There are filmmakers whose work you admire, and then there are filmmakers whose work recognises you. Noah Baumbach belongs firmly in the latter category. Across two decades, his cinema has quietly but relentlessly built an interior landscape. One that charts the fault lines between love and ego, presence and absence, intimacy and self-absorption. Jay Kelly doesn’t arrive as a departure from this body of work; it arrives as its most distilled expression.
The Squid and the Whale was built around the shock of recognition from the child’s point of view. It observed adults behaving badly, not as villains, but as wounded, contradictory human beings. What made the film so devastating was its refusal to tidy up emotional messiness. The parents were brilliant and selfish, loving and cruel – sometimes in the same sentence. That film wasn’t about divorce as an event; it was about divorce as atmosphere, as something children breathe without understanding its chemical composition.
By the time Baumbach made Marriage Story, the gaze had shifted. We were no longer watching adults through children’s eyes; we were watching adults watch themselves fall apart. That film was about articulation. About people finally finding the words to express years of suppressed resentment, love, disappointment and regret. It was louder, more confrontational, even theatrical at times. The emotions were no longer internalised; they were spilling out, uncontrollable, embarrassing and devastating.
Jay Kelly feels like the third act of this emotional journey.
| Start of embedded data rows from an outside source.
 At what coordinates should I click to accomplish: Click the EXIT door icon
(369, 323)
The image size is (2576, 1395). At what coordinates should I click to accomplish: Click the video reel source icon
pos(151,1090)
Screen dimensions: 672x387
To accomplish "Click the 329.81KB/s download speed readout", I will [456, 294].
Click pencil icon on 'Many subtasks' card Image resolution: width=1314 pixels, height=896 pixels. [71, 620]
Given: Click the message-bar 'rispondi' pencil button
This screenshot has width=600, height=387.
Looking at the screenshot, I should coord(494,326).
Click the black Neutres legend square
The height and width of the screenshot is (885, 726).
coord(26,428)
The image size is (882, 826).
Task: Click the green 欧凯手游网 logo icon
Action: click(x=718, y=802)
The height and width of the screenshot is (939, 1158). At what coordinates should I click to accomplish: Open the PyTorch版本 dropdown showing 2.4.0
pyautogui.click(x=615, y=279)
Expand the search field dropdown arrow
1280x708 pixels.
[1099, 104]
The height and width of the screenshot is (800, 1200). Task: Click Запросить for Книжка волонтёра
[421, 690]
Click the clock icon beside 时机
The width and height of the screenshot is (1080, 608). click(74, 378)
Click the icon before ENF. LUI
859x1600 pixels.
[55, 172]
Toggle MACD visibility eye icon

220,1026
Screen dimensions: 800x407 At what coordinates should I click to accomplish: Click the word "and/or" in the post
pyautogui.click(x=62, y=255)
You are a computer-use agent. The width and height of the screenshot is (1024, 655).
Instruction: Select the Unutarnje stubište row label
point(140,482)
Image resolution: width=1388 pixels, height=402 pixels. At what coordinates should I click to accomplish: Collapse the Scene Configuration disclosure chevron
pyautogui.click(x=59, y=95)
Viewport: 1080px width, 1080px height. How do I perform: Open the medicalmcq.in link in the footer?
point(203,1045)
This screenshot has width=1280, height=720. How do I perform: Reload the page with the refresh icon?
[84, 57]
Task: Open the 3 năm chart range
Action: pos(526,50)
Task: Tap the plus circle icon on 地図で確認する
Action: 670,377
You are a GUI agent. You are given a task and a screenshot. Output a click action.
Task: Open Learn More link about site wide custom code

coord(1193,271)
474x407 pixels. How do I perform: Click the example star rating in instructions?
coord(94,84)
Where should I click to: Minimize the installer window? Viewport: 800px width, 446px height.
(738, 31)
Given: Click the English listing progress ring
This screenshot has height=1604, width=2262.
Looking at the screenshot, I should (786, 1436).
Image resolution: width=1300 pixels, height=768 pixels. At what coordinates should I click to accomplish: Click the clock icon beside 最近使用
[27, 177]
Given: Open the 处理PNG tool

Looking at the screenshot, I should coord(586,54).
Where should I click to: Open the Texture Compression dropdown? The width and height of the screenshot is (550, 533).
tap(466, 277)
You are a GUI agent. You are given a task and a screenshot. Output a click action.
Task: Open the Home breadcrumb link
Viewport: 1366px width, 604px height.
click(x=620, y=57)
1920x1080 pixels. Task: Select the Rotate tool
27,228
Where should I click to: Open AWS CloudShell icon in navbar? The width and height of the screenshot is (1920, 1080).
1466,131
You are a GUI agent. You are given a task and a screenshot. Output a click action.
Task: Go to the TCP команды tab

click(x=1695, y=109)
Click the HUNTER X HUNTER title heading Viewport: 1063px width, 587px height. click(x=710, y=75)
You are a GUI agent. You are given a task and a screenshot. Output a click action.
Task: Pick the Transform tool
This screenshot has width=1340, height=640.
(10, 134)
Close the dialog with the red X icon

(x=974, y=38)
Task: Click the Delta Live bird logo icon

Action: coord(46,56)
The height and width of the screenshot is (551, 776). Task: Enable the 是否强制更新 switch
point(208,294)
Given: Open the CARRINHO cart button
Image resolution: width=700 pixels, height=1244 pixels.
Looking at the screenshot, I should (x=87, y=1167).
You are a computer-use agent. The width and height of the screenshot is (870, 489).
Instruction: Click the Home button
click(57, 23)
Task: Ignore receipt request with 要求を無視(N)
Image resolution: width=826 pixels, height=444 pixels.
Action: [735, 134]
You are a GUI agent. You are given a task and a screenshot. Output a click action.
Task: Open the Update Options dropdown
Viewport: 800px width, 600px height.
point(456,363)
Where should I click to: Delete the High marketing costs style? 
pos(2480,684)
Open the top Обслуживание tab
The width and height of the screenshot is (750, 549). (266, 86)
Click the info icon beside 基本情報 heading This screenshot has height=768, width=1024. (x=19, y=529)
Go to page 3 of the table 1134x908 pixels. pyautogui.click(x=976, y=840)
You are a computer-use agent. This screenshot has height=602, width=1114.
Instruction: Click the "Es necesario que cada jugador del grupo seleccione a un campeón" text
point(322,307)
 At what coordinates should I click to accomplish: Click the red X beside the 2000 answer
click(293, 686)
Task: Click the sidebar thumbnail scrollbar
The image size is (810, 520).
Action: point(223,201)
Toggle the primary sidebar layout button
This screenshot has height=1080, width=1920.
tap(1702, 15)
If The Squid and the Whale was about becoming aware and Marriage Story was about reckoning, Jay Kelly is about after. After the fights. After the separations. After success. After applause. When the question is no longer who was right? but what did it all amount to?
Played with characteristic charm and disarming restraint by George Clooney, Jay Kelly is a man who has survived his own life. He is globally famous, professionally validated, financially insulated and emotionally incomplete. What Baumbach does with Jay is crucial: he does not punish him, nor does he redeem him. He simply lets him be.
Jay is not haunted by scandal or failure. He is haunted by absence – by moments he missed, conversations he postponed, versions of himself he abandoned in order to keep moving. This is a profound shift from Baumbach’s earlier protagonists who were often still in the heat of conflict.
The film’s structure mirrors this internal state. Time is porous. Memory seeps into the present without warning. Flashbacks do not announce themselves as exposition; they arrive the way real memories do – triggered by a look, a silence, a mundane action. The past is not resolved; it coexists.
Baumbach has always been fascinated by relationships as systems of emotional accounting. Who gave more, who took less, who remembers differently. In Jay Kelly these ledgers are subtle but devastating.
Jay’s relationship with his daughter Daisy is not defined by grand failures, but by a thousand small absences. His attempt to accompany her on a trip before she leaves home is not framed as heroism; it’s framed as desperation disguised as spontaneity. The film understands something deeply uncomfortable: that love does not erase timing – and intention does not undo neglect.
Take Ron, Jay’s manager, played with extraordinary humanity by Adam Sandler. Ron may be one of Baumbach’s most compassionate creations. He is loyal, competent, emotionally available and largely unseen. Sandler plays him without irony, without the safety net of humour. Ron is the friend who stayed, who absorbed Jay’s turbulence without demanding reciprocity. That dynamic between the brilliant, consuming personality and the quiet enabler is one Baumbach understands intimately, and here he renders it with painful honesty.
Jay’s professional and personal histories with his publicist Liz, with old collaborators, with former friends are not dramatized as betrayals, but as drifts. Relationships don’t explode; they erode. And that erosion is far more unsettling.
What makes Jay Kelly especially resonant is that it is a film about cinema that never feels self-congratulatory. Jay’s career as a movie star is not used to glamorise the industry, but to interrogate it. Jay is always in some way, performing – even in private. The question the film keeps circling is brutal in its simplicity: when the performance ends, who is left watching?
Baumbach resists the temptation to turn this into a satire or a moral critique. Instead he frames cinema as memory-making. Films, like lives, are constructed from fragments. What we leave behind is not truth, but a version of ourselves others assemble.
In this film, you feel like Baumbach has grown gentler without becoming softer. Jay Kelly does not excuse its protagonist, but it does allow him dignity. There is no final absolution, no dramatic transformation. There is only recognition – of self, of loss, of love that arrived late but still mattered.
I’ve always said that we don’t make movies – we make memories. Baumbach’s film echoes this instinctively. Jay Kelly feels like a memory you didn’t know you shared with someone else until you saw it projected back at you.
If The Squid and the Whale was about childhood understanding and Marriage Story about adult confrontation, Jay Kelly is about living with what remains. And sometimes, that is the hardest story of all.